TASK TO CARRY OUT :: Output, exactly as written, the lines below starting at the line containing "The height and" and ending at the line containing "The image size is (839, 471).". Drop the pictures and keep both end lines.

_ _ _ _

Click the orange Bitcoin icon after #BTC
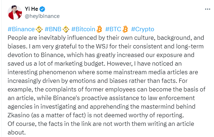The width and height of the screenshot is (214, 137). point(125,29)
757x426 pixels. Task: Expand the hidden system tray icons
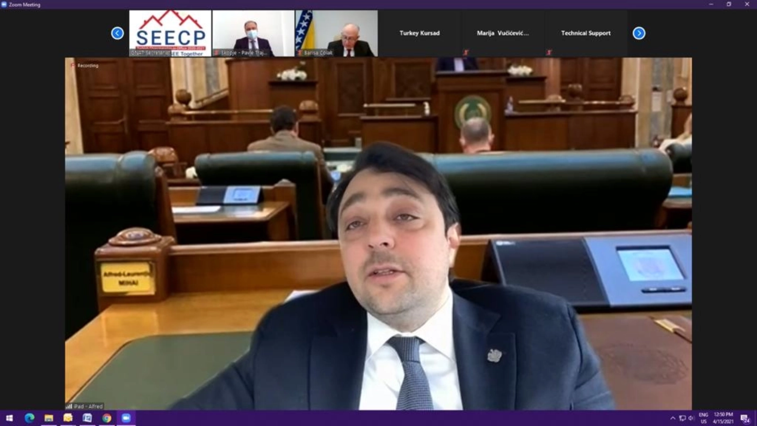[672, 418]
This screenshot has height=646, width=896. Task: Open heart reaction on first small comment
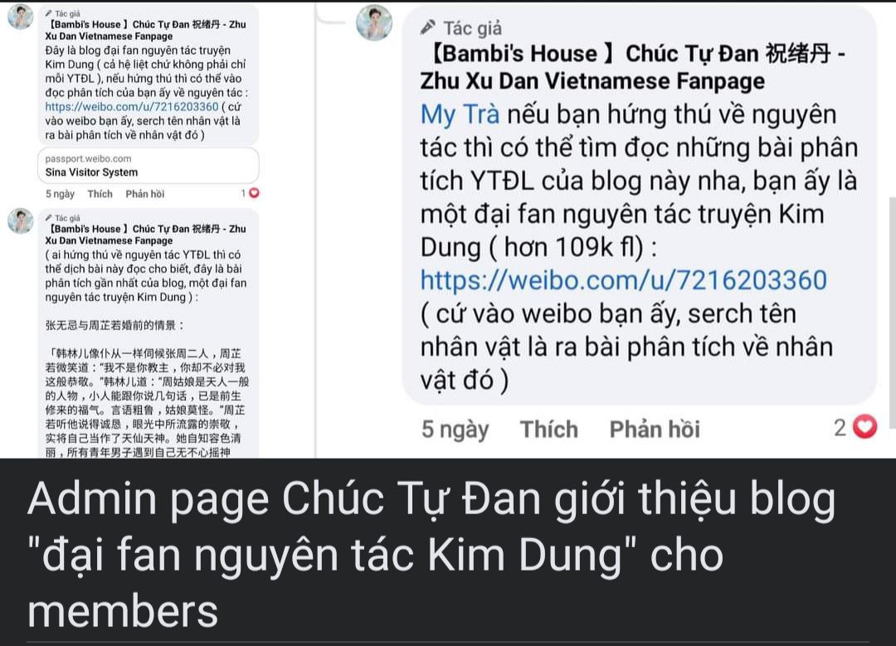tap(251, 193)
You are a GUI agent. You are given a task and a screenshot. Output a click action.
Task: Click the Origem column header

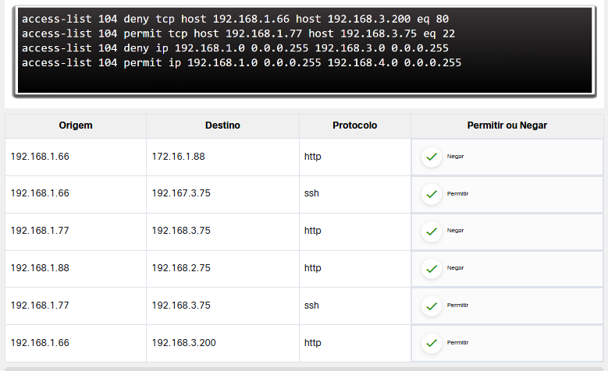76,125
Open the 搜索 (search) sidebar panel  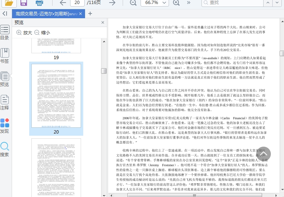[5, 149]
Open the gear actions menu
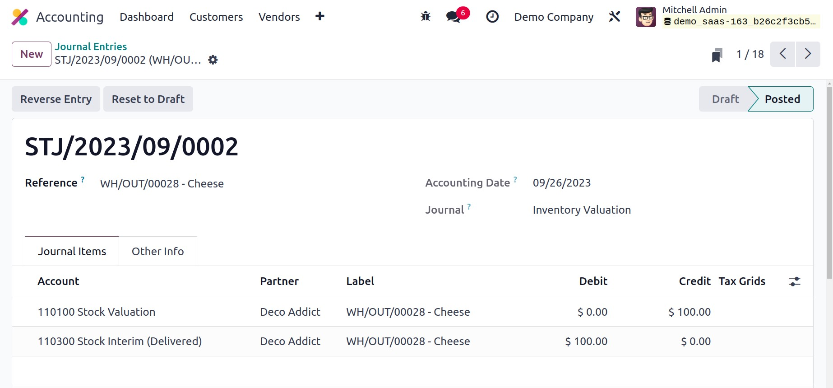This screenshot has height=388, width=833. (213, 60)
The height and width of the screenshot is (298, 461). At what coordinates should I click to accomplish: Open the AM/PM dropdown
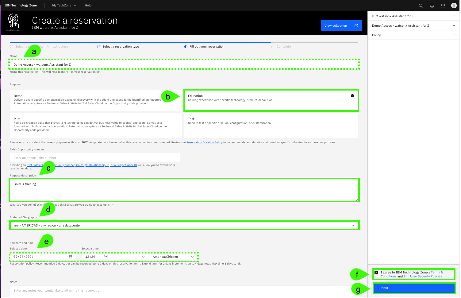pyautogui.click(x=124, y=257)
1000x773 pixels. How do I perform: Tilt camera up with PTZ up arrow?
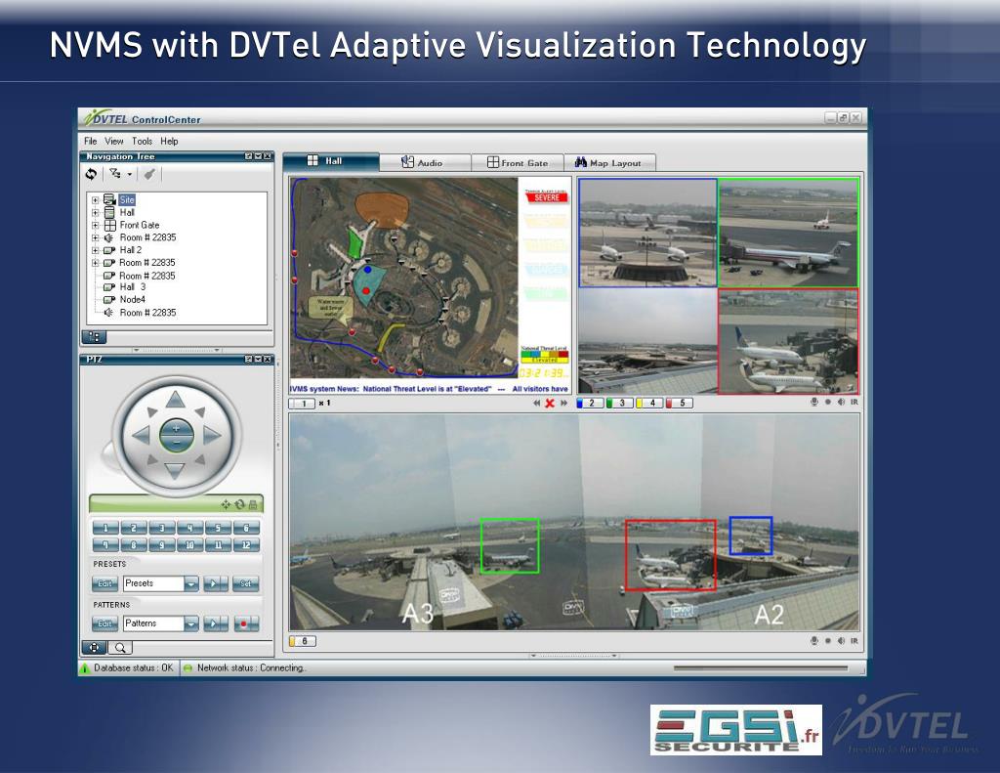point(176,401)
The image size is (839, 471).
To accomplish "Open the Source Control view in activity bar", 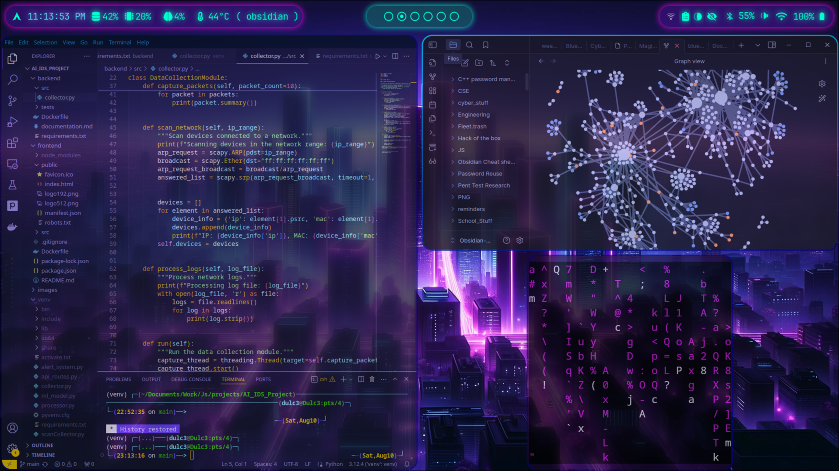I will pos(12,101).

_ _ _ _

ANSWER ::
The height and width of the screenshot is (298, 461). At what coordinates should I click to accomplish: Open the AM/PM dropdown
pyautogui.click(x=124, y=257)
1000x773 pixels. How do I perform: Tilt camera up with PTZ up arrow?
point(176,401)
The image size is (839, 471).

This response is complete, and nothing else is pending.